The latest call for an emergency manager in Metro Detroit is coming from an unlikely place — the affluent Northville Public Schools.
Stalled contract negotiations between administrators and employees have school board members discussing the possibility of seeking an emergency manager, which under state law must be appointed by the governor.
Emergency managers have the power to void union contracts, remove administrators and take all control of the district’s actions.
The two sides have until the second week in August to come to terms on a two-year collective bargaining agreement.

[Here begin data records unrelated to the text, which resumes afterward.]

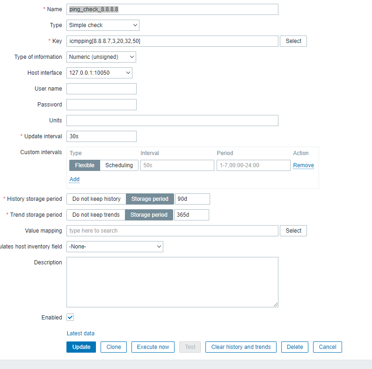Viewport: 372px width, 369px height.
Task: Add a new custom interval
Action: pos(74,179)
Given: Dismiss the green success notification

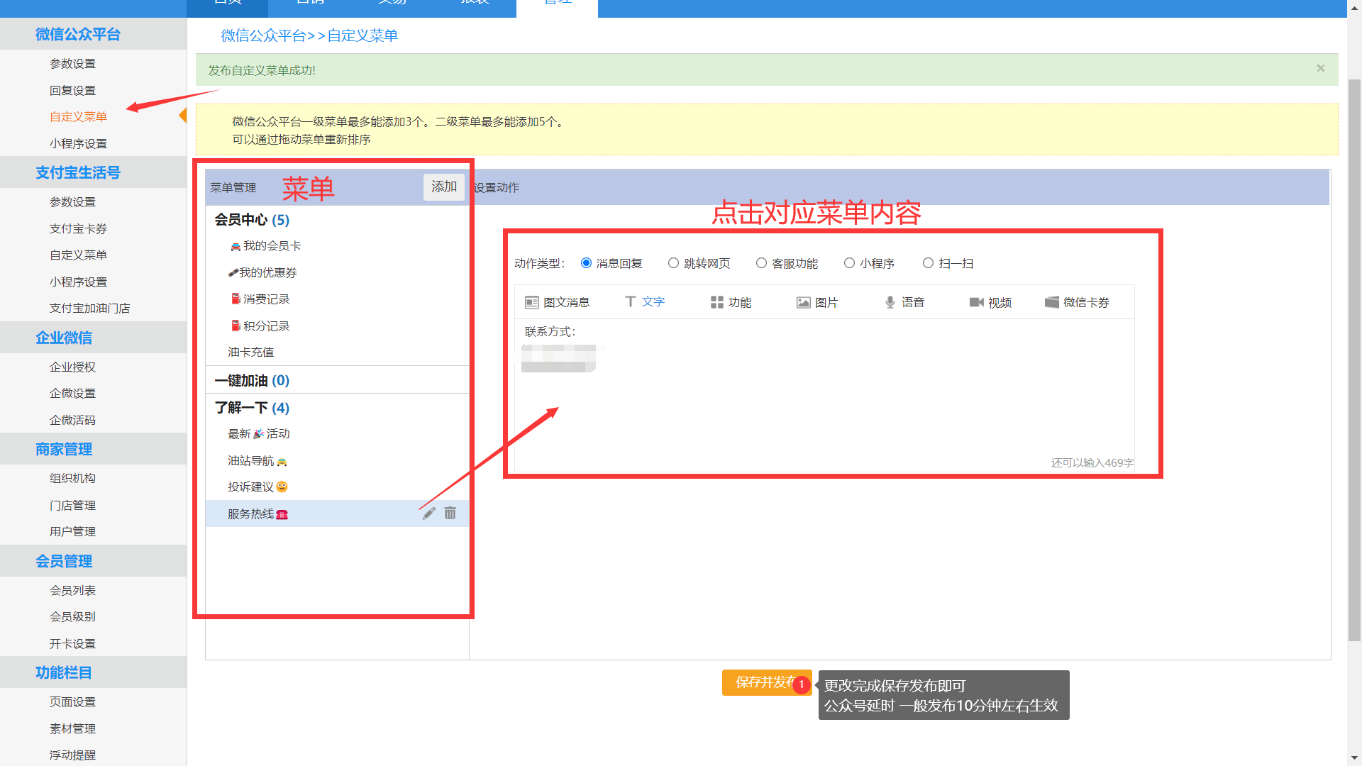Looking at the screenshot, I should 1320,69.
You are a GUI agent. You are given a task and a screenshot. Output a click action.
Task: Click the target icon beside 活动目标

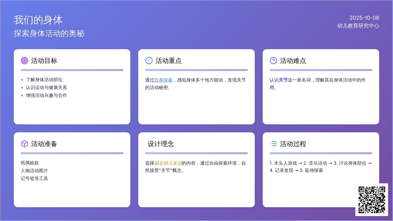click(25, 61)
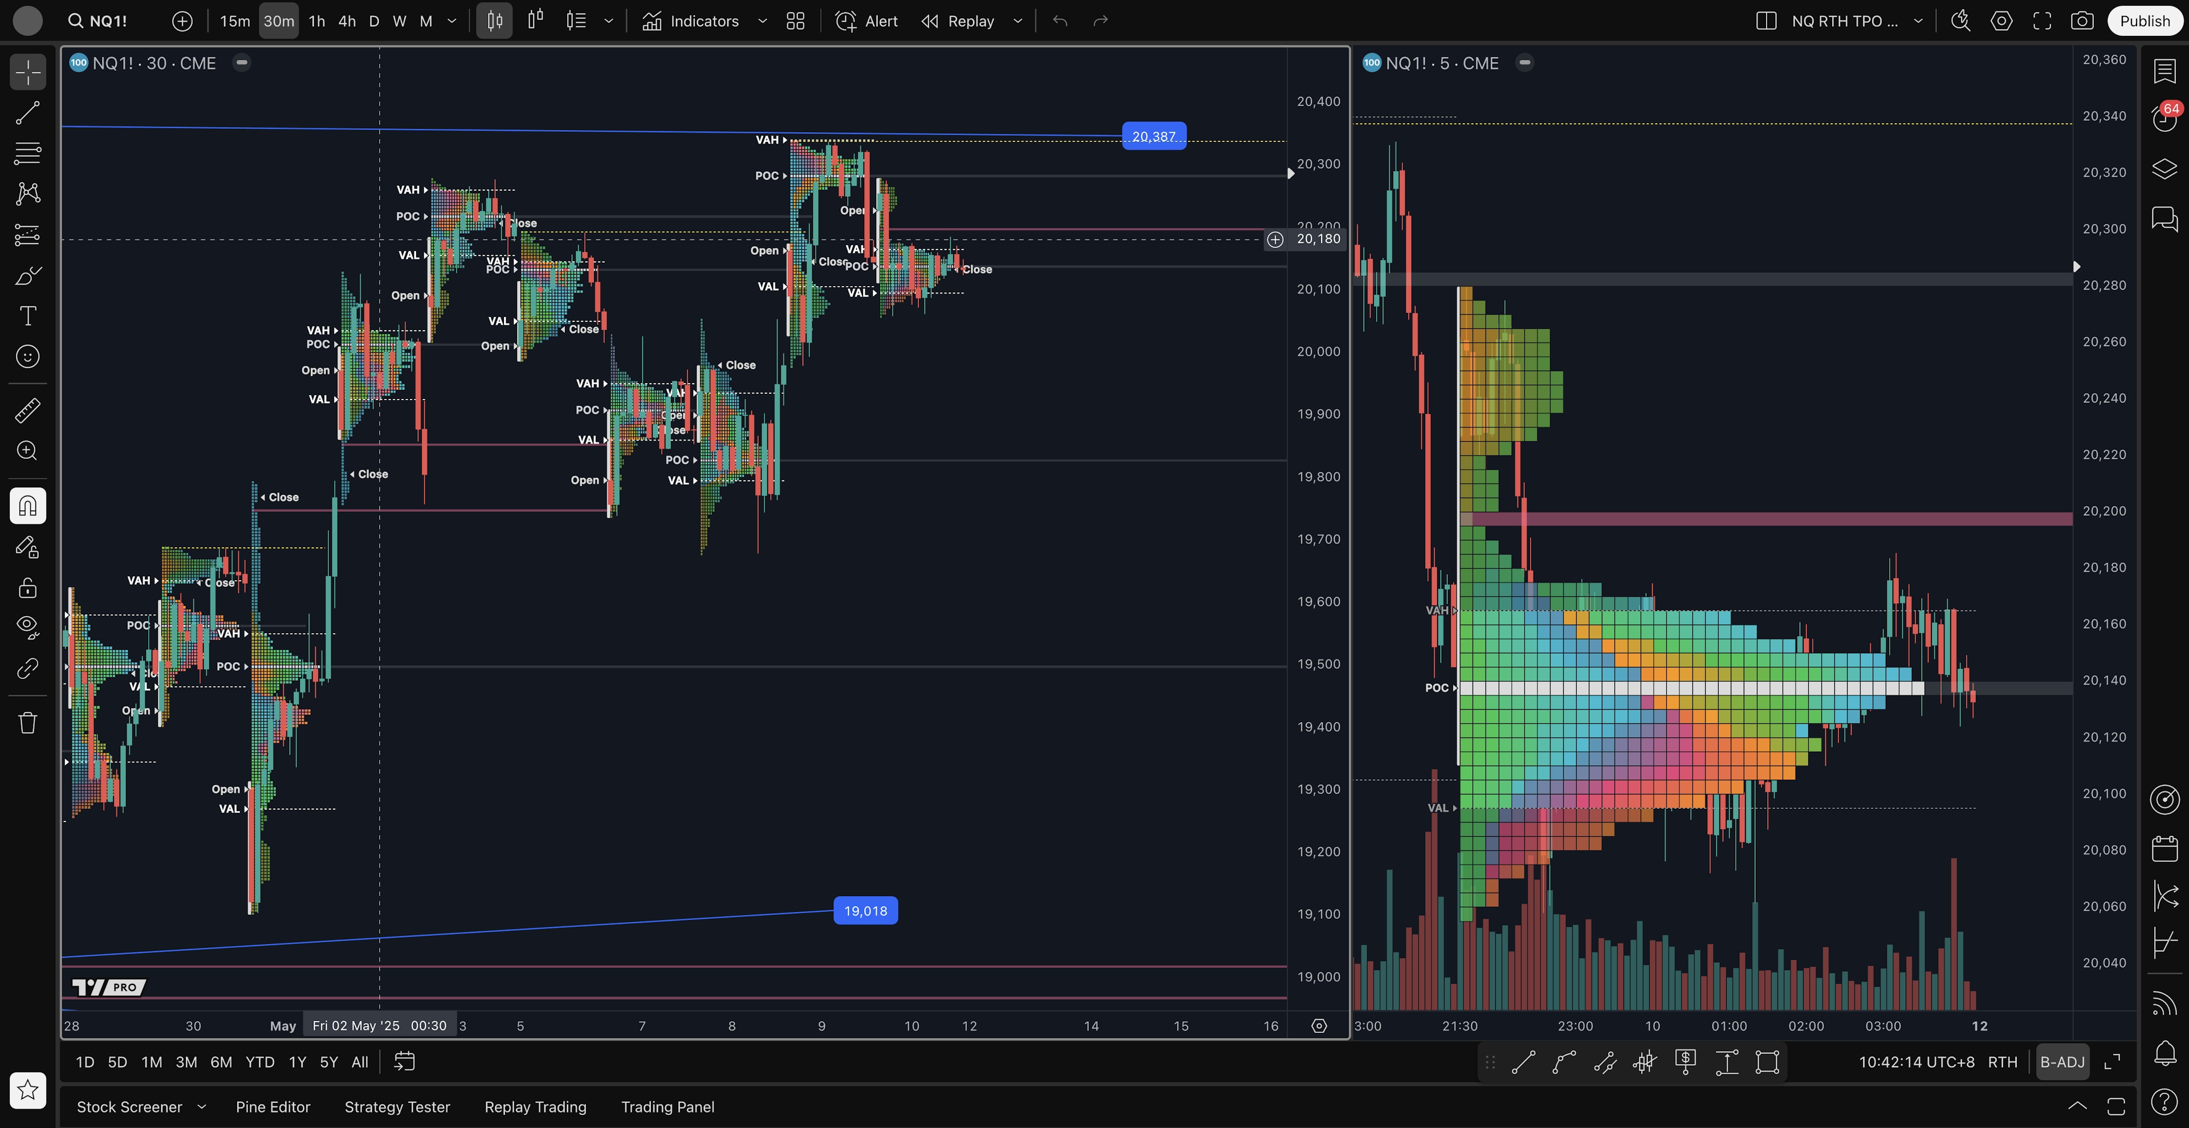Open the Pine Editor tab
This screenshot has width=2189, height=1128.
(273, 1107)
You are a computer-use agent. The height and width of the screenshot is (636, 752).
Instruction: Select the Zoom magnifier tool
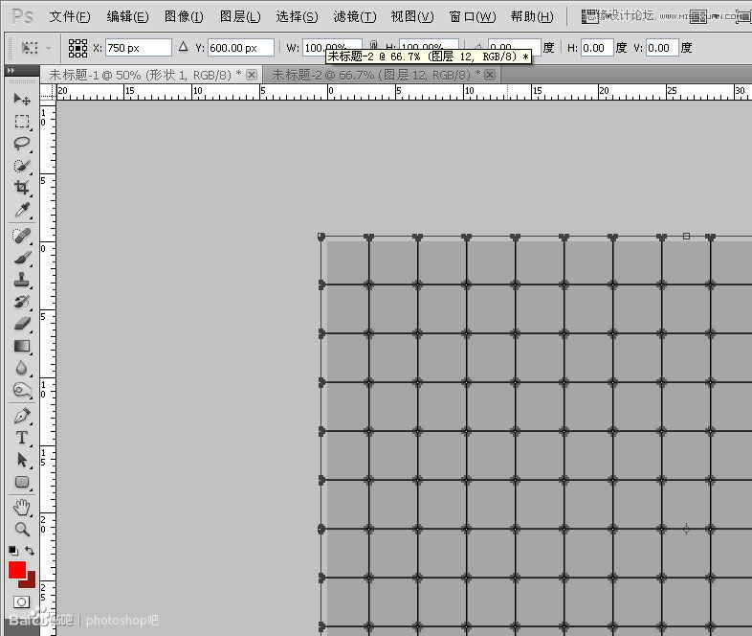coord(22,529)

Union representatives and administrators bargained Tuesday, but Superintendent Mary Kay Gallagher said no progress was made.
“(An emergency manager) is a last resort,” Gallagher said. “That is most definitely something that is under consideration, but again that is a last resort.”
Here’s how it works:
- Snyder’s budget strips away money from the schools.
- The schools are forced into a bankruptcy situation.
- They turn to their employees and teachers for drastic concessions (a nearly 10% pay cut and no raises for two years in this case.)
- Because teachers have already given up much in recent years, they resist further cuts.
- The school district threatens the union with an Emergency Manager, an individual that has the power to come in an unilaterally wipe away their contracts.
Their diabolical plan is working out just as they hoped it would. It’s really a nearly perfect formula and with Democrats in the minority at all levels and unions already on their knees, there isn’t much that can be done about it.